Stare a ricordare il resto della carriera di Ercolessi è come attraversare trasversalmente la storia del futsal italiano: Pescara, Kaos, Acqua&Sapone, Feldi, Sandro Abate, Real San Giuseppe, Napoli, infine Roma 1927, un decennio contrassegnato dal trionfo azzurro ad Anversa nel 2014 e dal record di presenze con la casacca della Nazionale, con quelle 137 presenze che lo piazzano in vetta alla classifica all-time dell’Italia a rimbalzo controllato.

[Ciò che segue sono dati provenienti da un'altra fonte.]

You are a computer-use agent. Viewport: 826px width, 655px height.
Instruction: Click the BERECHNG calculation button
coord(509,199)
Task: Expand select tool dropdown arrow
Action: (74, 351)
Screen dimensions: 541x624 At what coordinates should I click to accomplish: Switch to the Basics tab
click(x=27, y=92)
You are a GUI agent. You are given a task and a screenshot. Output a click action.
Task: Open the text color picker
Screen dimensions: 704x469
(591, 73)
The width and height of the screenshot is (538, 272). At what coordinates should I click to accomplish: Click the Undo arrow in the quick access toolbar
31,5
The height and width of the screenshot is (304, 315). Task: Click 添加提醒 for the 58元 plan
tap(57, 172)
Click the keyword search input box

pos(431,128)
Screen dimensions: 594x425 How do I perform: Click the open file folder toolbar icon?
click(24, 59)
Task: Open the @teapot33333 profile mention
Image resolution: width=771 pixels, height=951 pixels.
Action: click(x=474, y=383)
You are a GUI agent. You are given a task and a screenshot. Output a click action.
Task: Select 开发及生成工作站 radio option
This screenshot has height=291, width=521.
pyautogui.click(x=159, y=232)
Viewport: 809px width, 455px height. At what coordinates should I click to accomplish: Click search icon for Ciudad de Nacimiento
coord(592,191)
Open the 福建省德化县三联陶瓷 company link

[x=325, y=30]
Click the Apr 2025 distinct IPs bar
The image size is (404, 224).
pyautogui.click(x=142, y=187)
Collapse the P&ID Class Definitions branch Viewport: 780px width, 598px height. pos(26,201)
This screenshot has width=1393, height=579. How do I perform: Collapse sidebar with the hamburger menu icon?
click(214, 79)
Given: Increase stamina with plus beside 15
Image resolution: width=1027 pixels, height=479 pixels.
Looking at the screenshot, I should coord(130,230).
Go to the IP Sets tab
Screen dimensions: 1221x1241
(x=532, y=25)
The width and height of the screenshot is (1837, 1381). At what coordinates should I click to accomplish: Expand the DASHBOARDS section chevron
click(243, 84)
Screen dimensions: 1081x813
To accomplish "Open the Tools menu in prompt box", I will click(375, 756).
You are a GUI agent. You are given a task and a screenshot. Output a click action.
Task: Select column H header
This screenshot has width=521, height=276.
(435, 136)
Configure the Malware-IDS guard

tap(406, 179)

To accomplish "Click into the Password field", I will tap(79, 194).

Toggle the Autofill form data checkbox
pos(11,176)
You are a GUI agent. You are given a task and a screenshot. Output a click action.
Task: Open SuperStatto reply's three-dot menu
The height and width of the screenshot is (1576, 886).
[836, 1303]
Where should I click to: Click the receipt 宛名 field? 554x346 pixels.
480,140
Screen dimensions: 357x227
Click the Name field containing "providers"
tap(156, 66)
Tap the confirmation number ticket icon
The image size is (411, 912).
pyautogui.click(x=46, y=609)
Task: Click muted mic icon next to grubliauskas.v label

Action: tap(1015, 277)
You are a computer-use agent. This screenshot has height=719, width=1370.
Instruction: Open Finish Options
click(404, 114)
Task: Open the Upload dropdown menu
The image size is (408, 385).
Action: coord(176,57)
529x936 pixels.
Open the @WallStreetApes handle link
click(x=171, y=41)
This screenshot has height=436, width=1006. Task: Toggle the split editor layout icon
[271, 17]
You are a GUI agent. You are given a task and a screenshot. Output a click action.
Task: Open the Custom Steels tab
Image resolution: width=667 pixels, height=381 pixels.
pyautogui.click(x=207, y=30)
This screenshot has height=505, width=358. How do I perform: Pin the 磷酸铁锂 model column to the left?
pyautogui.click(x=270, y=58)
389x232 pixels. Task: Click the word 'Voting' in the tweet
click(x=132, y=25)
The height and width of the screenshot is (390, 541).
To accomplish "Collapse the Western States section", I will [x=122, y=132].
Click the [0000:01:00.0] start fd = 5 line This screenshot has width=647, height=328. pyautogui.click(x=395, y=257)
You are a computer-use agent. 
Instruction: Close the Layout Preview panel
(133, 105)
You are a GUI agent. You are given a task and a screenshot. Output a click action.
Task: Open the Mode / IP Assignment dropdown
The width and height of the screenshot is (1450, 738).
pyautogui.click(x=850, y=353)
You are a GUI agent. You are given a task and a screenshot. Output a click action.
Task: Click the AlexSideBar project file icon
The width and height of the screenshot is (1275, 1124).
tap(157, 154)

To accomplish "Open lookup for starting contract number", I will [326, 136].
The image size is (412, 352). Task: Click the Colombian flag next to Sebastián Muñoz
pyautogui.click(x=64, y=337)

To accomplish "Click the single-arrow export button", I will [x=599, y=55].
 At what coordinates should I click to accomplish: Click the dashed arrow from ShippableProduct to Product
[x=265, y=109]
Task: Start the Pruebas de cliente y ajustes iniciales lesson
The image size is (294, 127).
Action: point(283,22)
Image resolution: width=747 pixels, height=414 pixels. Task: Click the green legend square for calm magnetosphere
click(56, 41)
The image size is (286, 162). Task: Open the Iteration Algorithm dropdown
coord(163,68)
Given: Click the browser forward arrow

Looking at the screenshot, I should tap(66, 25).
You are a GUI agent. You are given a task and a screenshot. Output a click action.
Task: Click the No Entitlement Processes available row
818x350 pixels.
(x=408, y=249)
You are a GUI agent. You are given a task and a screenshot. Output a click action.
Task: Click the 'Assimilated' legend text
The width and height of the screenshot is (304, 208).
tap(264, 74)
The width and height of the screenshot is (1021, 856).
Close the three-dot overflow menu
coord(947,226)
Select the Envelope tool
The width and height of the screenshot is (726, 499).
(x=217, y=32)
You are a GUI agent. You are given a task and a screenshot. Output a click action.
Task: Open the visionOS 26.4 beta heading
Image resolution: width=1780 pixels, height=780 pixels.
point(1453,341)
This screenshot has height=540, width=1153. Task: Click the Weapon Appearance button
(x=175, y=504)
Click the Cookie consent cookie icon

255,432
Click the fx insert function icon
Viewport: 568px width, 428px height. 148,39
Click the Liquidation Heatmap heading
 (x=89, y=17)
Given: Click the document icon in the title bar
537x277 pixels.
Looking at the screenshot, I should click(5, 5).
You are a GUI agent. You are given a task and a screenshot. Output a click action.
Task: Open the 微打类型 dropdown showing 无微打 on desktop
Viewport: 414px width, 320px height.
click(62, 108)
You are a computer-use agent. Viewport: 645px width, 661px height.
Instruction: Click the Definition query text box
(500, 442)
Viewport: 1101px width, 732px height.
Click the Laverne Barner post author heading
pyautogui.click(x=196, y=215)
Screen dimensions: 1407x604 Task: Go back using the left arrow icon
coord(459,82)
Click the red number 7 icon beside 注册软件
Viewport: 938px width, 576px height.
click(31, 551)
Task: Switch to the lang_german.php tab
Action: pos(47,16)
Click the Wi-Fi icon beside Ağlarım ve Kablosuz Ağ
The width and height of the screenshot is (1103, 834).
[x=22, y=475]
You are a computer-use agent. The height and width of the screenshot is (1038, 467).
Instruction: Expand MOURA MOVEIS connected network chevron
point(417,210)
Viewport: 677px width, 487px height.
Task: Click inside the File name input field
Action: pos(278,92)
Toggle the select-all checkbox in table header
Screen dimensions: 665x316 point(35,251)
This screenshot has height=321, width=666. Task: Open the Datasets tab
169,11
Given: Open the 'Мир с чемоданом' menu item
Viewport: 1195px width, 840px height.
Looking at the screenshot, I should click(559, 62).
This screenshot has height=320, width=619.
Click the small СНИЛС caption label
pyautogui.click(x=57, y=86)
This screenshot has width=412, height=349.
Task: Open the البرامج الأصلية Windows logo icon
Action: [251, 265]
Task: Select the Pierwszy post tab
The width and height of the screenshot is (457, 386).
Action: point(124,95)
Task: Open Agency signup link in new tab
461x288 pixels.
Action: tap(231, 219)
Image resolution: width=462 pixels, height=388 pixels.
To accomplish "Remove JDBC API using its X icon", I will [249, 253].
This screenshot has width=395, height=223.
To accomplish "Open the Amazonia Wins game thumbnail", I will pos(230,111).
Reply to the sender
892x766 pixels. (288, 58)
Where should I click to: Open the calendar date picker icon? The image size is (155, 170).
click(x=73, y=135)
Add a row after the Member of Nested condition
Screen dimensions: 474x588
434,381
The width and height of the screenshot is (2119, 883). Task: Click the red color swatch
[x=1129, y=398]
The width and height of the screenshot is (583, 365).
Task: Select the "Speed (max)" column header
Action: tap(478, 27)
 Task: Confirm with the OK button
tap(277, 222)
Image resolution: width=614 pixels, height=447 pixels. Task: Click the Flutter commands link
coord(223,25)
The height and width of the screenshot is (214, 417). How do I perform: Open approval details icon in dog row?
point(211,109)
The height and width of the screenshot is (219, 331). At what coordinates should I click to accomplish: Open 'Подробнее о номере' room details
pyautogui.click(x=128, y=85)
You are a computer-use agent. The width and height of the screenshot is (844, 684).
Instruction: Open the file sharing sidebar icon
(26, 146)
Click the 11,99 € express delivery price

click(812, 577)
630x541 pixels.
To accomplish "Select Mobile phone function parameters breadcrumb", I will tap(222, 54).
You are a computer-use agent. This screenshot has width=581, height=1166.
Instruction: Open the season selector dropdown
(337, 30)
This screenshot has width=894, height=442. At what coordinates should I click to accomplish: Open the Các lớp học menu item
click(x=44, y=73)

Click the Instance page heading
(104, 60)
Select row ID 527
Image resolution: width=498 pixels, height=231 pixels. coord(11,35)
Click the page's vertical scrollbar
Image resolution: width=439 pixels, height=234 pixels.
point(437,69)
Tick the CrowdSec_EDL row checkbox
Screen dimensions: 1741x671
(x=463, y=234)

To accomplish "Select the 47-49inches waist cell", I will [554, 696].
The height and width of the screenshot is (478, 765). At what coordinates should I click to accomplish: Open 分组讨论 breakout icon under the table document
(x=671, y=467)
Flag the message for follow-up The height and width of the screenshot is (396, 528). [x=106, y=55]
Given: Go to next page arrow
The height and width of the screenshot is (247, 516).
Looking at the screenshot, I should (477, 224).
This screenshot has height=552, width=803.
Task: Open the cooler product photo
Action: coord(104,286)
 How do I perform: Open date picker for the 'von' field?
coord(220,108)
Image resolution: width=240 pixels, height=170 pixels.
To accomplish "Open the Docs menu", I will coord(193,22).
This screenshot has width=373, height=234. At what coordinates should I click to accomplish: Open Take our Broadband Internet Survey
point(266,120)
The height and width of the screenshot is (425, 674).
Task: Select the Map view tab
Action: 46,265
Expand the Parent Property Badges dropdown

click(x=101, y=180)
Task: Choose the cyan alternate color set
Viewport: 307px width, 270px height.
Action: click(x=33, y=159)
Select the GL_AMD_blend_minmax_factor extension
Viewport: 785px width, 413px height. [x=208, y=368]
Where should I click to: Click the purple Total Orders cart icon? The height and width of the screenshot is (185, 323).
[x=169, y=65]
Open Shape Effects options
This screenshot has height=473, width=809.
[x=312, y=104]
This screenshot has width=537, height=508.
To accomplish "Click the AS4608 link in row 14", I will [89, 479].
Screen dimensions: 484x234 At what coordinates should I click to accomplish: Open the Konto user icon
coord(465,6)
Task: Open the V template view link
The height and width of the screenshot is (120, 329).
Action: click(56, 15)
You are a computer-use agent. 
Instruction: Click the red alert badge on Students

Si dirà? Ma serviva tutta questa rilettura della storia agonistica di Marco Ercolessi? Diremmo proprio di si per far capire a quei pochi che non lo hanno ben presente che razza di percorso ha seguito in oltre venti anni di futsal. Che non si è interrotto nella Capitale, sia ben chiaro, ma - ricollegandoci a quanto scritto in apertura di servizio - avrà un seguito anche la prossima stagione laddove tutto è iniziato: nel suo Veneto. E si, perchè Marco Ercolessi avrebbe trovato l’accordo con il Montegrappa per tornare a giocare vicino casa, una scelta dettata anche da esigenze di carattere personale, e l’A2 Elite non è certo categoria che possa sminuire l’alto valore di una carriera straordinaria.
Il nuovo capitolo della sua storia, dunque, Marco Ercolessi lo scriverà nella sua terra? Noi pensiamo proprio di sì, aspettiamo solo che il Montegrappa ce ne sia atto con una dovuta ufficialità.